This study exposes problems in the current use of terminology regarding the metabolics and thermoregulation of organisms. Endothermy in the Seymour paper is defined as the state in which energy production is high enough to sustain body temperatures within a certain, high temperature zone. Ectothermy is the state in which energy production is so low that thermoregulation depends mainly on external heat. Others have used endothermy to include the presence of a high resting metabolic rate. But the etymology of endothermy only means that most body heat is generated internally, ectothermy merely means that most body heat is absorbed from the environment. If additional attributes are added to these simple terms, then workers are left without terms that define strict ectothermy and endothermy, those terms of course being the ones appropriate for that specific task. The misuse of the term endotherm is particularly problematic. For example, assume a gigantic land animal has a low resting and activity metabolism, but uses its bulk and perhaps other insulation to achieve a stable body temperature in which most of its body heat is generated internally. In that case it is an endotherm. Yet as typically characterized including the Seymour analysis, endotherms are presumed to have an elevated metabolism. It is troubling is how the regular practice of individual researchers to defining these widely used terms in differing manners -- sometimes explicitly, more often not – contributes to considerable confusion. So much so that it is not always clear what a particular worker means when they use these terms. Also dubious is the use of the phrase “good endotherm,” in that doing so can give the unintended impression that some endotherms are “better” than others. An endotherm that is not a “good” endotherm is not a “bad” endotherm.

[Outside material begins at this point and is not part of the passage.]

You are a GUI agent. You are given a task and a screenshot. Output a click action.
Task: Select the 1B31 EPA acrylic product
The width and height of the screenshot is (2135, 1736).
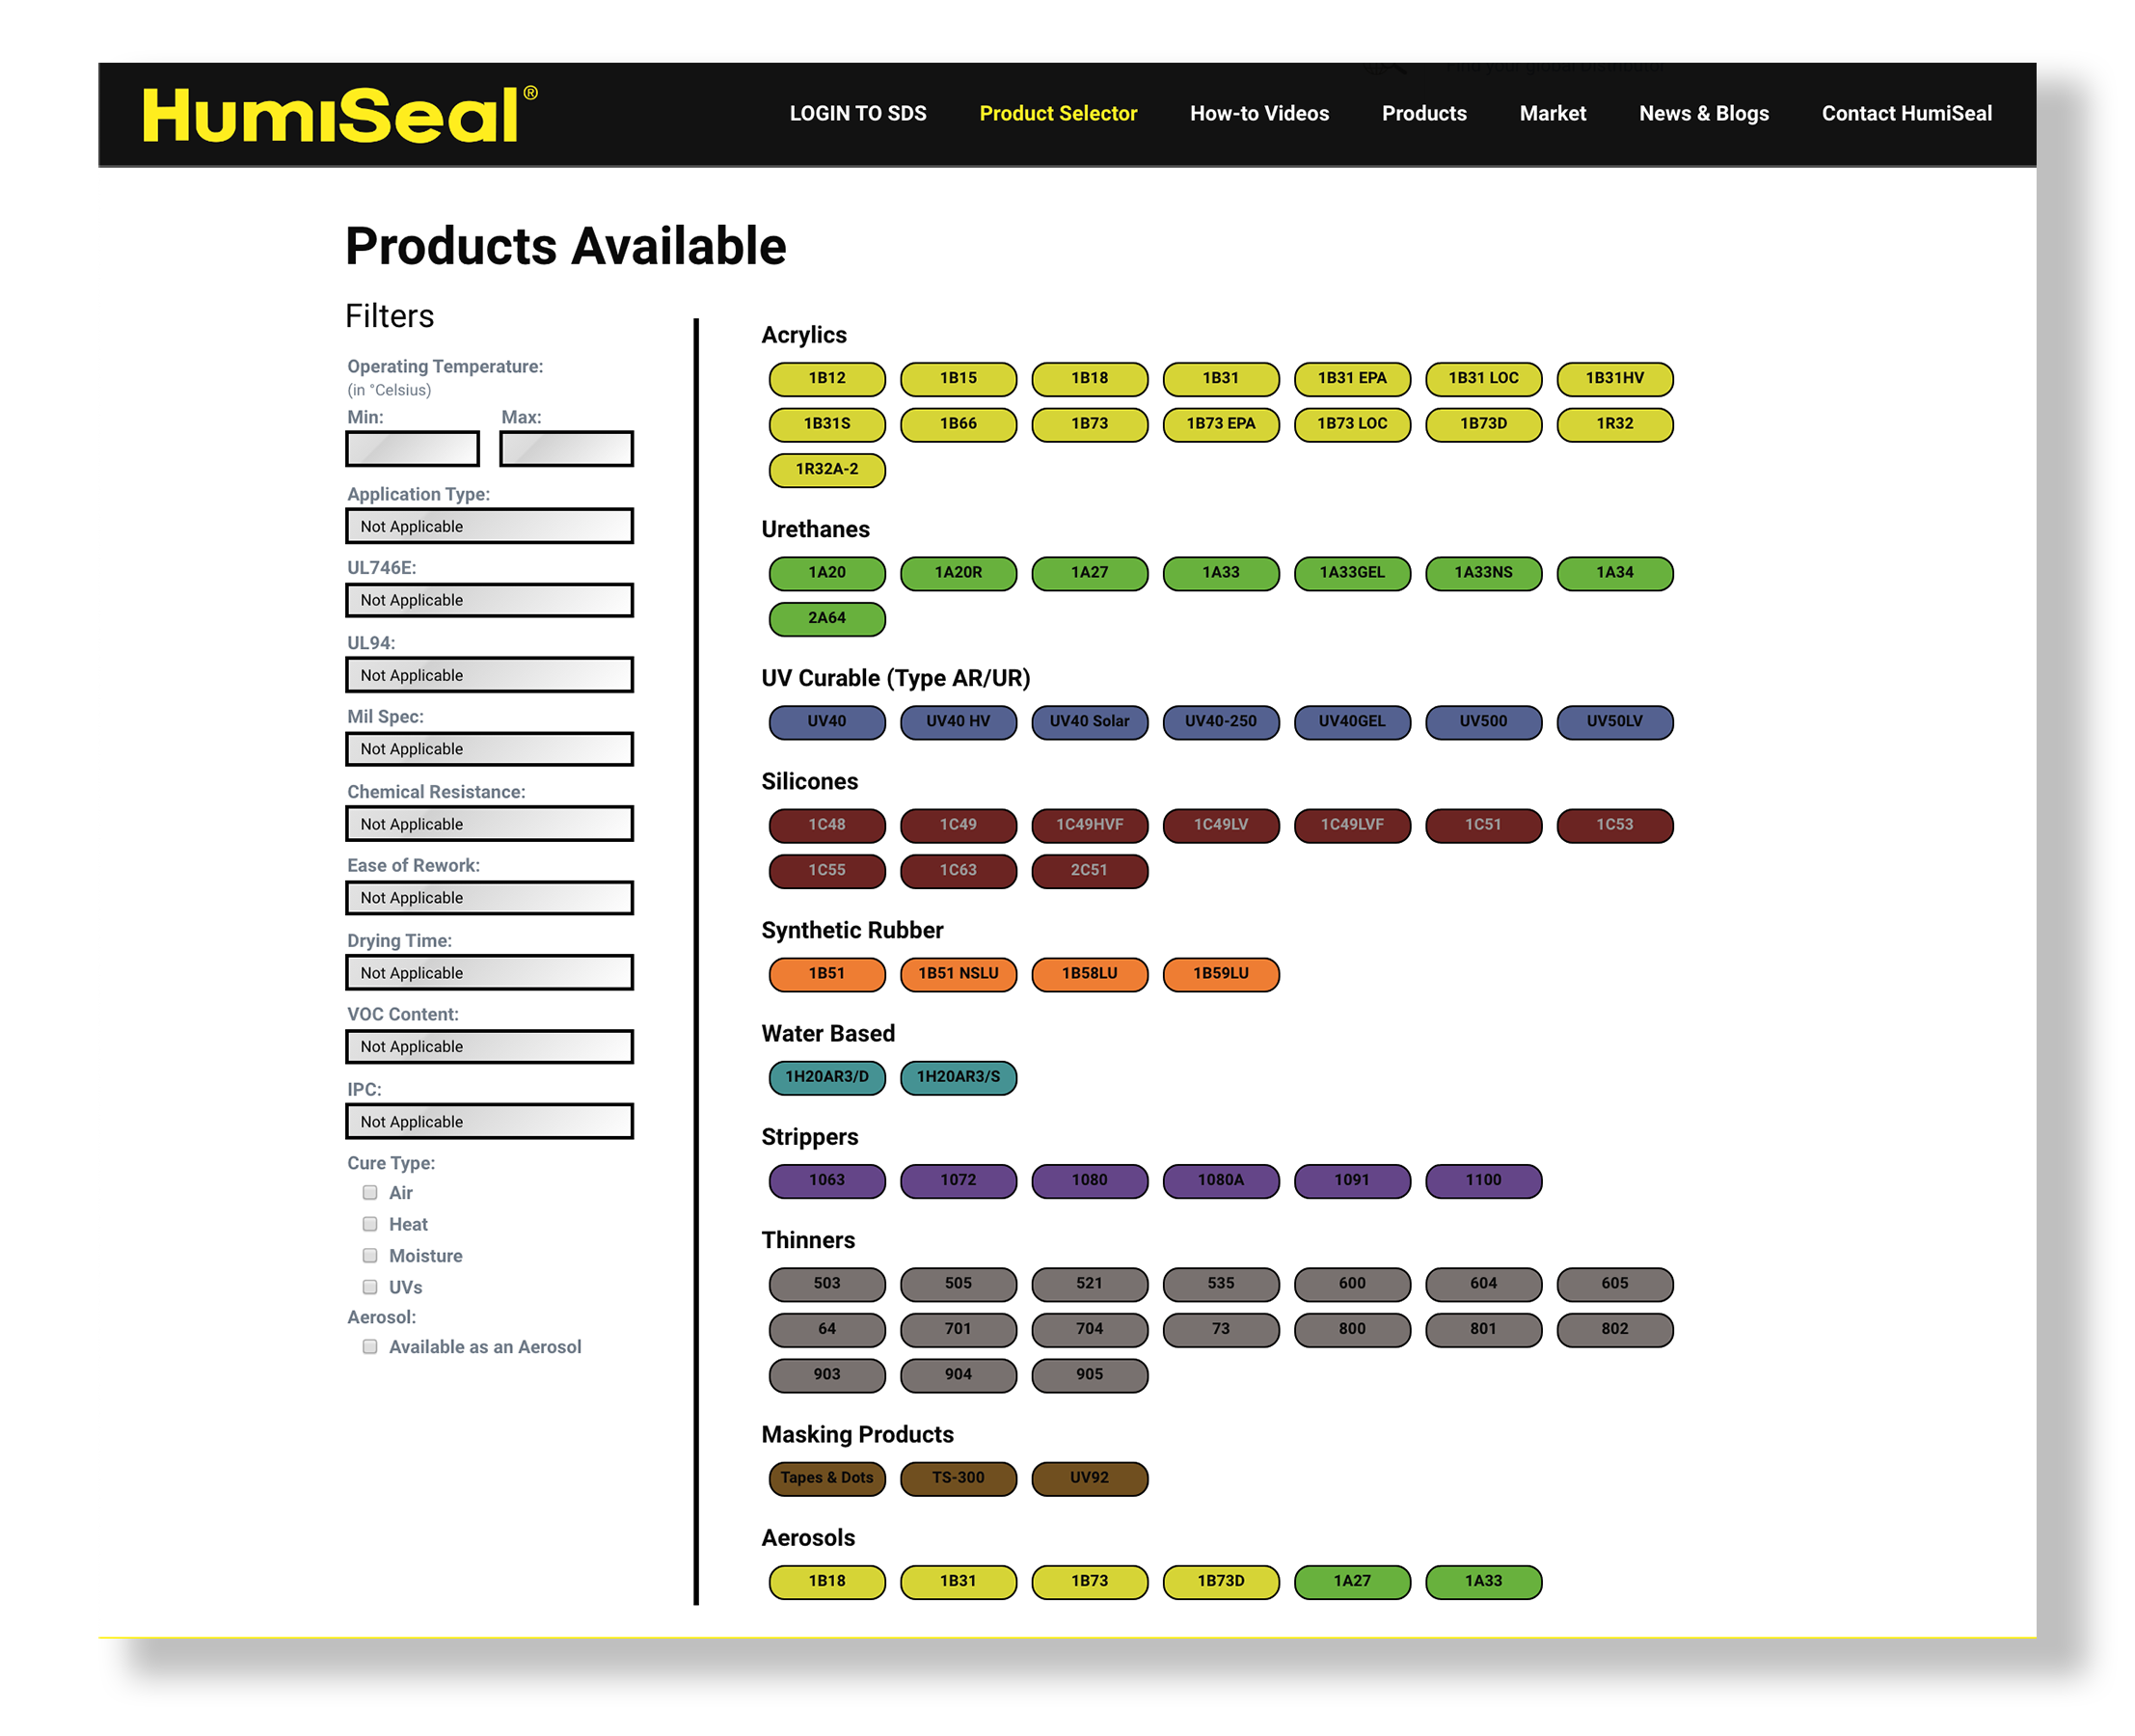pos(1351,378)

An effort has therefore been conducted to rationalize the issue via a set of terms that are based on strict etymology [1,2]. It is long been common to refer to organisms with the low basal or resting metabolic rates observed in modern amphibians and reptiles as bradymetabolic, and those with higher resting metabolisms as tachymetabolic. Likewise, an animal with a low aerobic capacity can be labeled bradyaerobic, one that can use oxygen for elevating internal temperatures and/or sustaining exercise levels above the modern reptilian maximum tachyaerobic. An organism that is both bradymetabolic and bradyaerobic is bradyenergetic, one that has both an elevated resting metabolism and oxygen capacity is tachyenergetic. An organism that generates most of its internal heat with high resting and active oxygen consumption is a tachyenergetic endotherm. A giant that manages to use low internal heat production to generate most of its body heat is a bradyenergetic endotherm.

The terms bradyaerobic, bradyenergetic, tachyaerobic and tachyenergetic are much more pertinent to the thesis of this paper than are ectothermic and endothermic that make no direct reference to power production used to sustain activity. Many researchers overestimate the ability of temperature stability to sustain high levels of activity. Seymour understands that power production is the critical factor. He correctly explains how even very large land animals those that are tachyenergetic enjoy a major and critical power and activity advantage over those that are bradyenergetic, even if the later achieve stable body temperatures via large mass. This hypothesis has been explicitly developed into the theory that it is necessary for land animals that weigh more than about a tonne to be at least tachyaerobic (and probably tachymetabolic because the first seems the require the latter in vertebrates) because only high energy animals have the high levels of sustainable aerobic power needed to operate effectively in 1 G [2,3]. The hypothesis has been labeled terramegathermy, which is a superior hypothesis to gigantothermy regarding land giants. Terramegathermy explains why all land tetrapods that are known to have been bradyenergetic have not exceeded a tonne, while a large number of tachyenergetic mammals exceeded that mass in the Cenozoic, and in the Mesozoic multi-tonne dinosaurs exhibit numerous characteristics of being tachyenergetic endotherms.

1. Paul G (2002) Dinosaurs of the Air. Baltimore: The Johns Hopkins University Press.
2. Paul G (2012) Evidence for avian-mammalian aerobic capacity and thermoregulation in Mesozoic dinosaurs. In: M Brett-Surman T Holtz J Farlow. The Complete Dinosaur. Bloomington: Indiana University Press. pp. 819-871.
3. Paul G (1998) Terramegathermy and Cope's Rule in the land of titans. Modern Geology 23: 179-217.